We consider the private set union (PSU) problem, where two parties each hold a private set of elements, and they want one of the parties (the receiver) to learn the union of the two sets and nothing else. Our protocols are targeted for the unbalanced case where the receiver's set size is larger than the sender's set size, with the goal of minimizing the costs for the sender both in terms of communication volume and local computation time. This setting is motivated by applications where the receiver has significantly more data (input set size) and computational resources than the sender which might be realized on a small, low-power device. Asymptotically, we achieve communication cost linear in the sender's (smaller) set size, and computation costs for sender and receiver which are nearly-linear in their respective set sizes. To our knowledge, ours is the first algorithm to achieve nearly-linear communication and computation for PSU in this unbalanced setting. Our protocols utilize fully homomorphic encryption (FHE) and, optionally, linearly homomorphic encryption (LHE) to perform the necessary computations while preserving privacy. The underlying computations are based on univariate polynomial arithmetic realized within homomorphic encryption, namely fast multiplication, modular reduction, and multi-point evaluation. These asymptotically fast HE polynomial arithmetic algorithms may be of independent interest.

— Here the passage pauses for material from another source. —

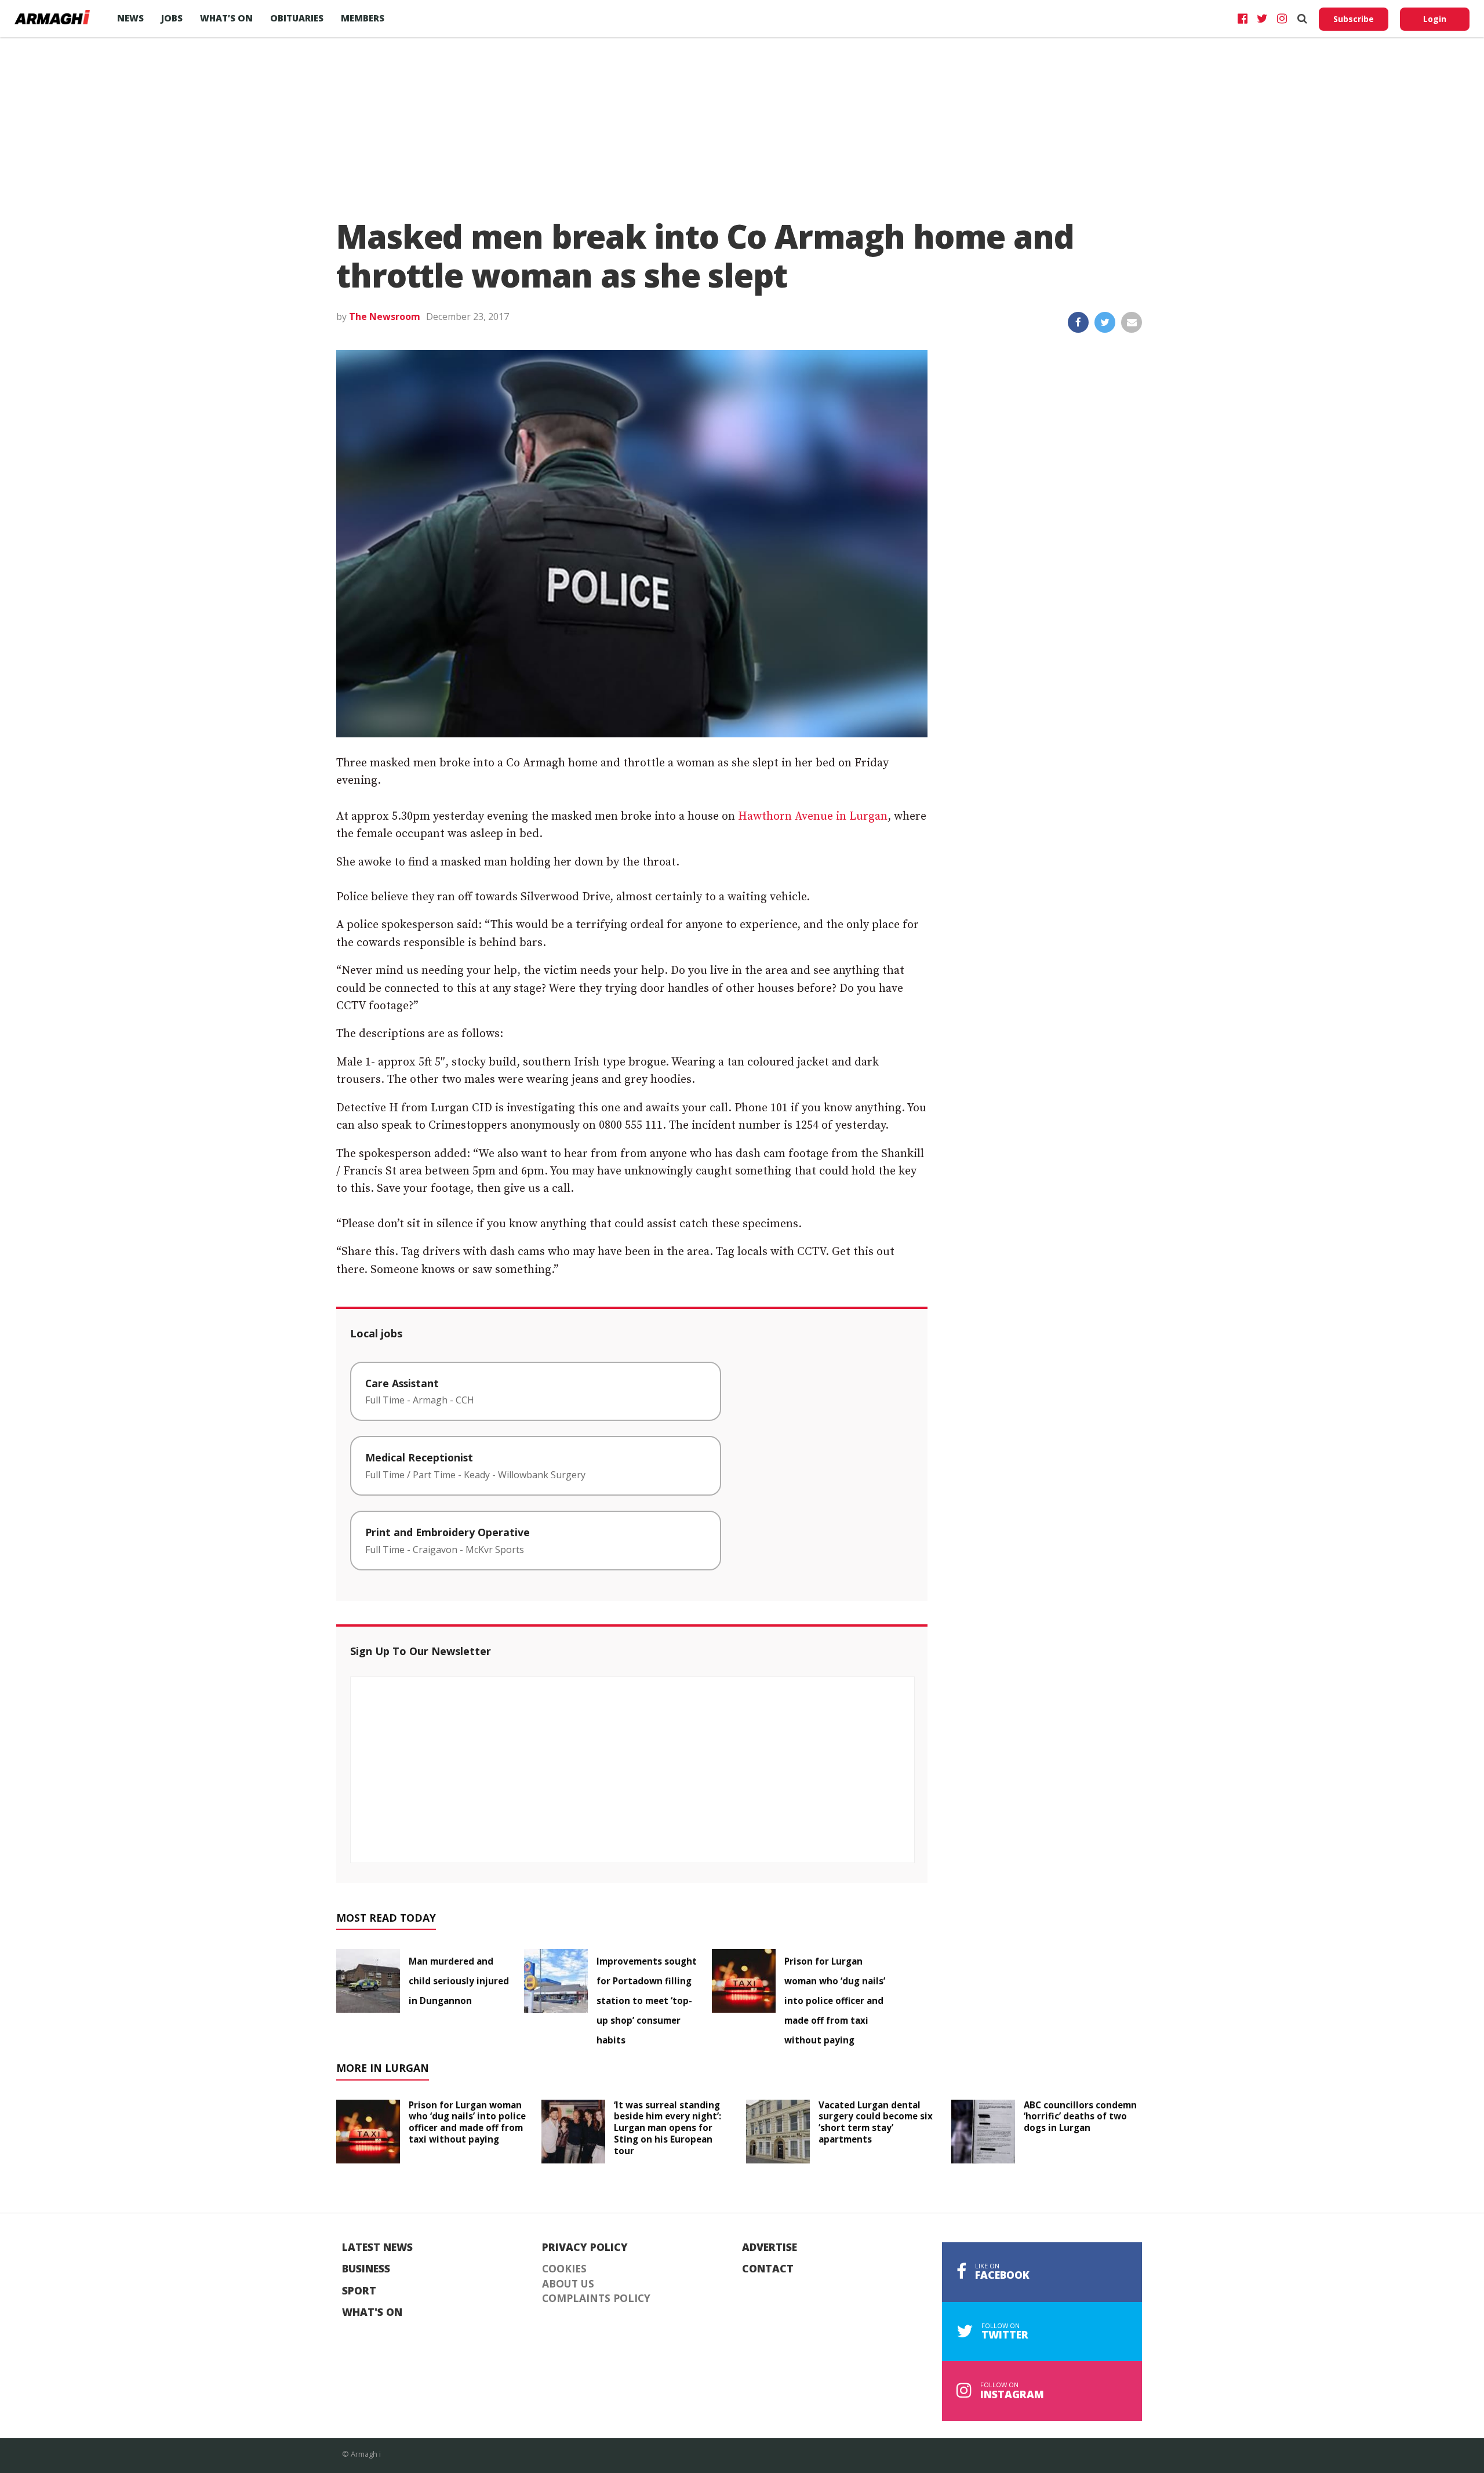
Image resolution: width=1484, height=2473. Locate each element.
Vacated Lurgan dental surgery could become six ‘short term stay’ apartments (876, 2122)
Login (1434, 18)
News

翻译：我们研究私有集合并集（PSU）问题，其中双方各自持有一个私有元素集合，并希望其中一方（接收方）能够获知两个集合的并集且不泄露其他信息。我们的协议针对非平衡场景设计，即接收方集合规模大于发送方集合规模，旨在最小化发送方在通信量和本地计算时间两方面的开销。该场景的典型应用是接收方拥有显著更多数据（输入集合规模）和计算资源，而发送方可能部署在小型低功耗设备上。在渐近意义上，我们实现了与发送方（较小）集合规模呈线性关系的通信开销，以及发送方和接收方计算开销分别与其各自集合规模近似呈线性关系。据我们所知，我们的算法是首个在此类非平衡场景下为PSU实现近似线性通信与计算开销的方案。我们的协议利用全同态加密（FHE）及可选的线性同态加密（LHE）来执行必要计算并保护隐私。底层计算基于在同态加密中实现的单变量多项式运算，包括快速乘法、模约简和多点求值。这些渐近快速的多项式同态加密运算算法可能具有独立的研究价值。